» **What is expected**
Lay out the lines of this listing as a Markdown table with two columns, Row for the row number and Text for the line itself. Skip blank lines and leave the pictures out.

--- start Records for this exercise ---

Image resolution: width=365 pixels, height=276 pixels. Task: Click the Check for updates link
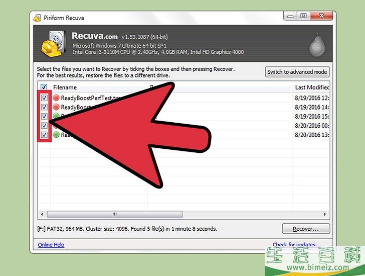point(294,244)
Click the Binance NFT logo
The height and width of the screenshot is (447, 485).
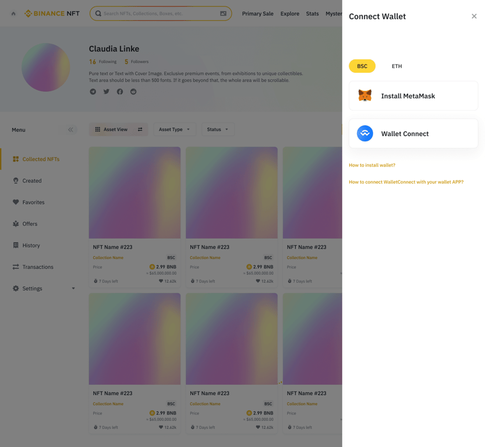(x=52, y=13)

--- end Records for this exercise ---

» **Correct output**
| Row | Text |
|---|---|
| 1 | Image resolution: width=365 pixels, height=276 pixels. Task: Click the Check for updates link |
| 2 | point(294,244) |
| 3 | Click the Binance NFT logo |
| 4 | The height and width of the screenshot is (447, 485). |
| 5 | (x=52, y=13) |